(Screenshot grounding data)
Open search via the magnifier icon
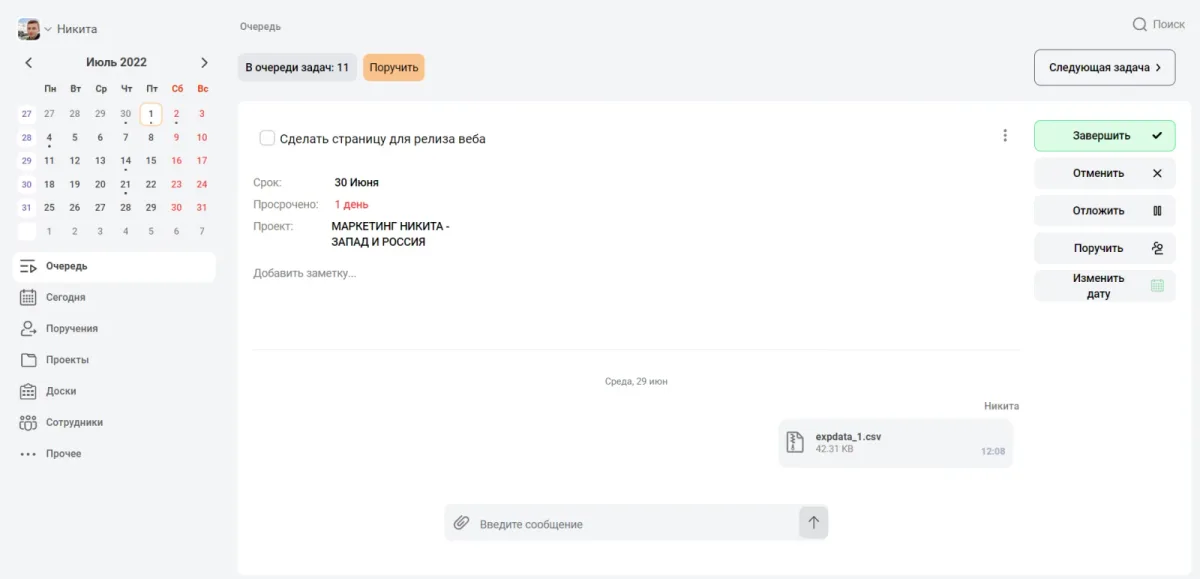coord(1140,24)
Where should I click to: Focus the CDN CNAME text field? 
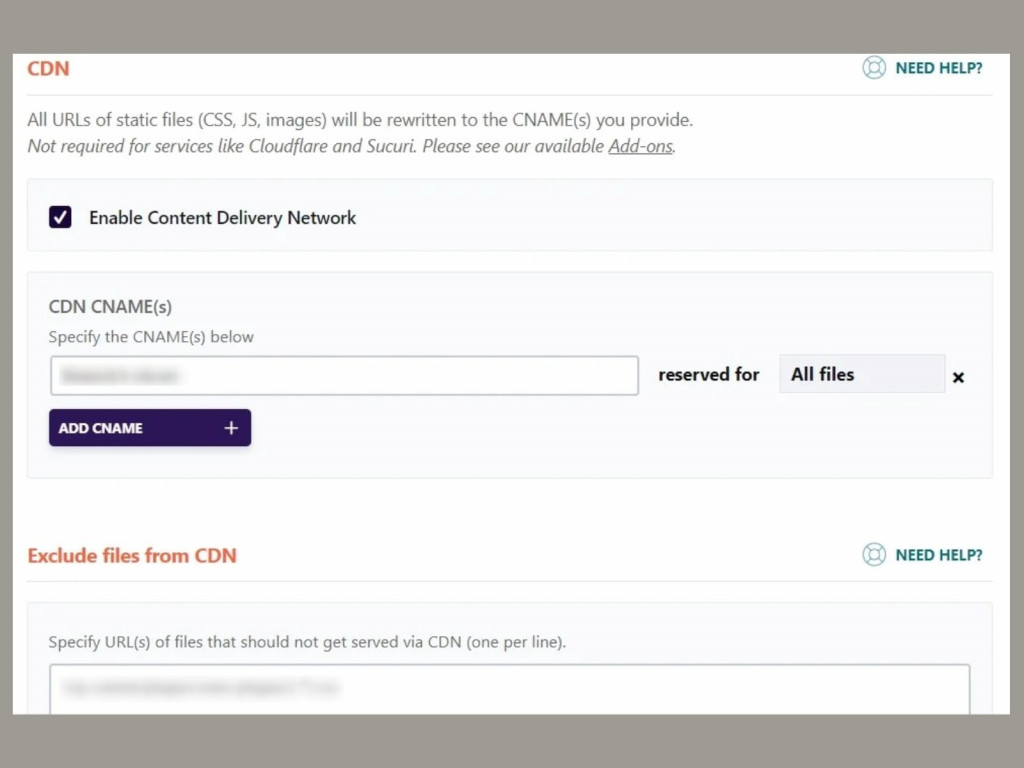pyautogui.click(x=344, y=375)
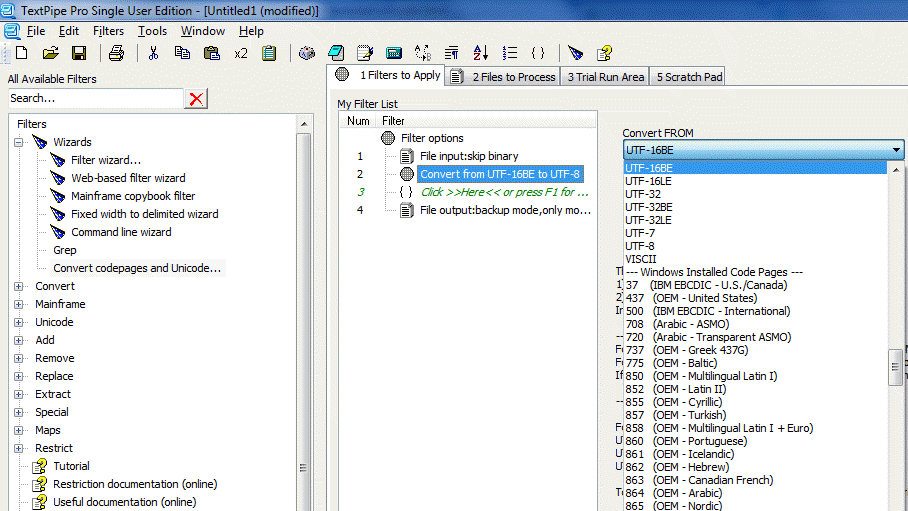The image size is (908, 511).
Task: Open a file using the folder icon
Action: point(50,53)
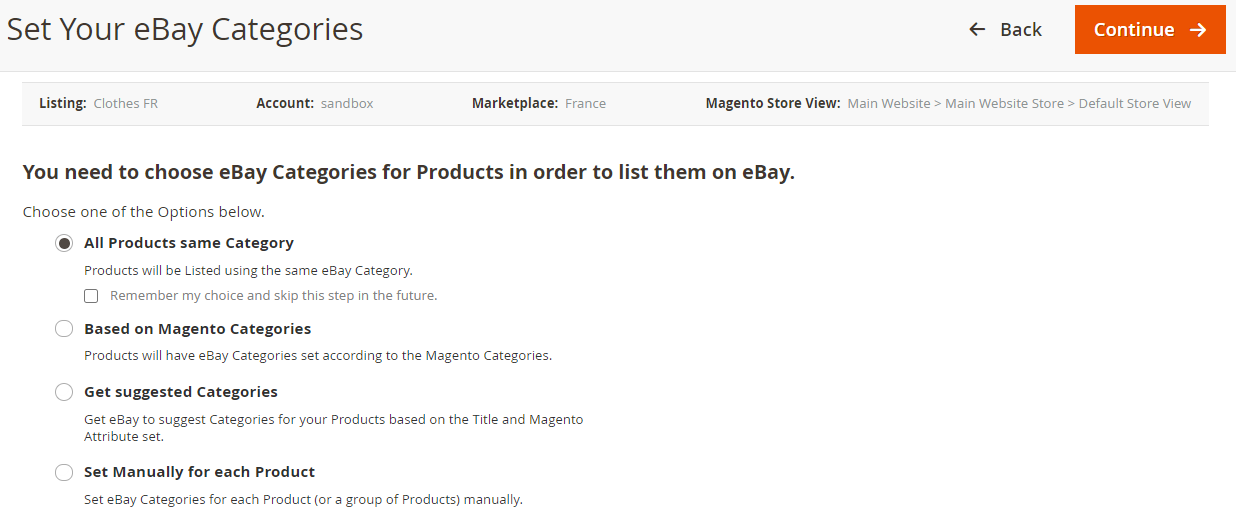Click the Account value 'sandbox'
The image size is (1236, 523).
[347, 103]
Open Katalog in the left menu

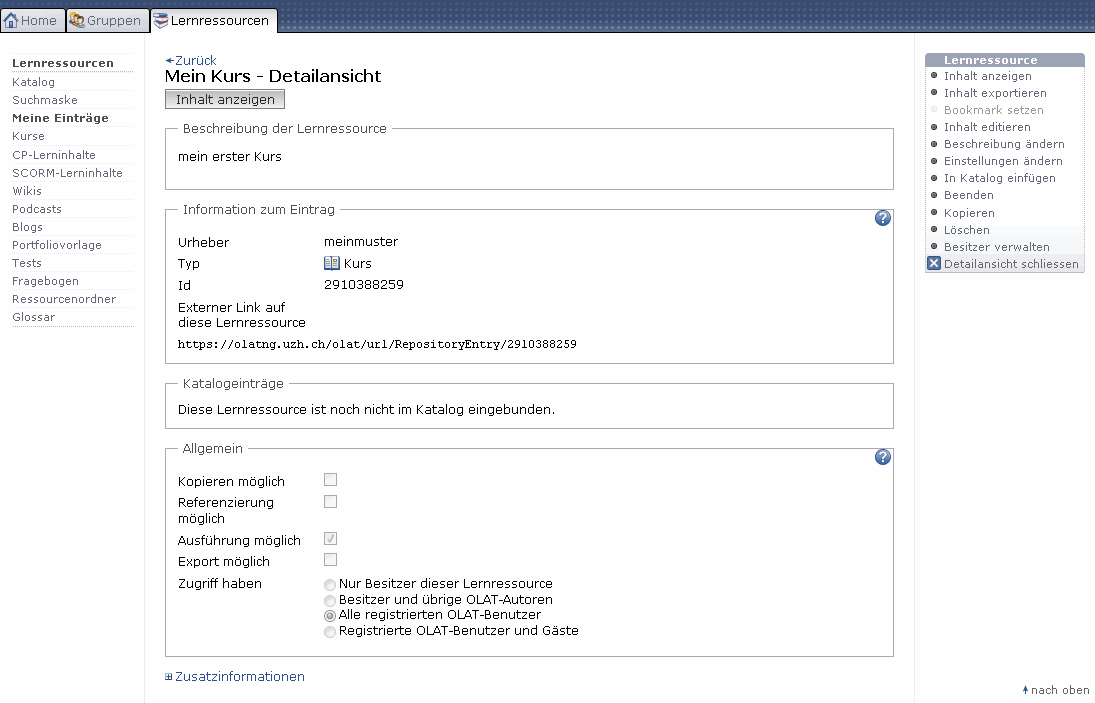33,82
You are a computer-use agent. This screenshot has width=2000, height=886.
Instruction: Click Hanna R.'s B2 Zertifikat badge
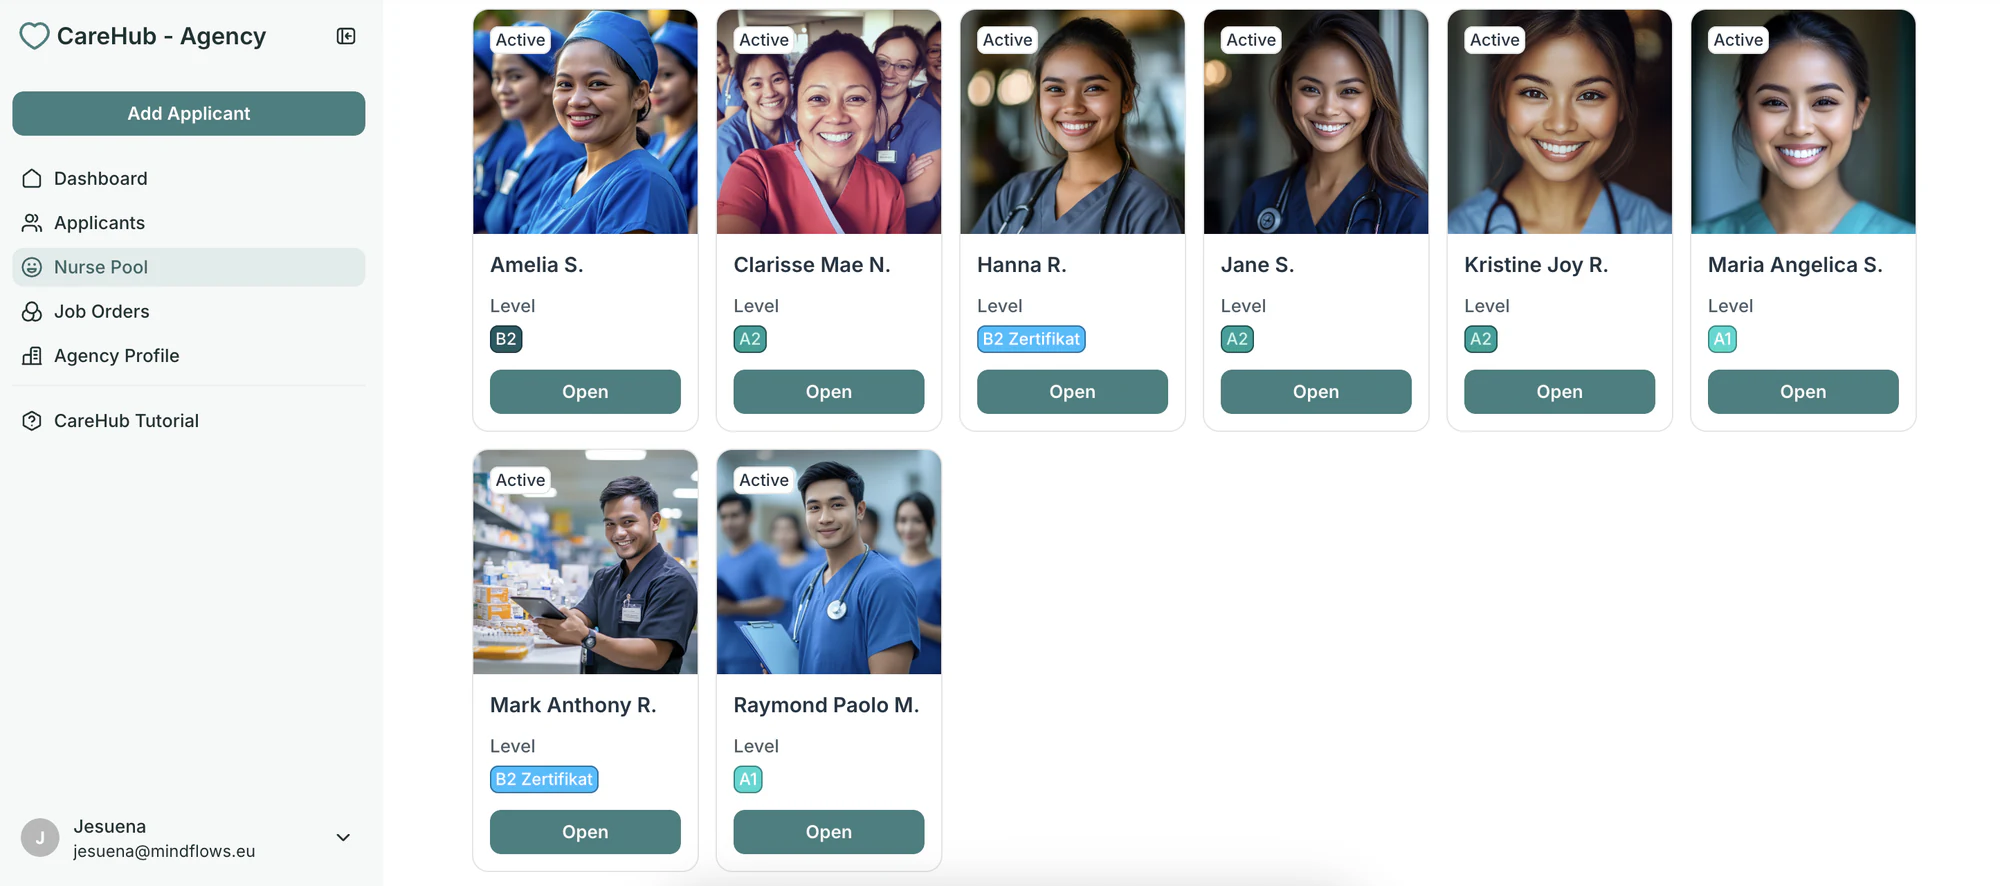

▸ AIM OF THE TASK
Each record must be repeated exactly, and no picture may be carried over.

▸ ANSWER TO THIS EXERCISE
Open search via the magnifier icon
coord(1140,24)
Where should I click to: Focus the CDN CNAME text field? 
pyautogui.click(x=344, y=375)
The image size is (908, 511).
Task: Open a file using the folder icon
Action: point(50,53)
Click the Account value 'sandbox'
The image size is (1236, 523).
[347, 103]
Open Katalog in the left menu

33,82
You are a computer-use agent. This screenshot has width=2000, height=886.
Instruction: Click Hanna R.'s B2 Zertifikat badge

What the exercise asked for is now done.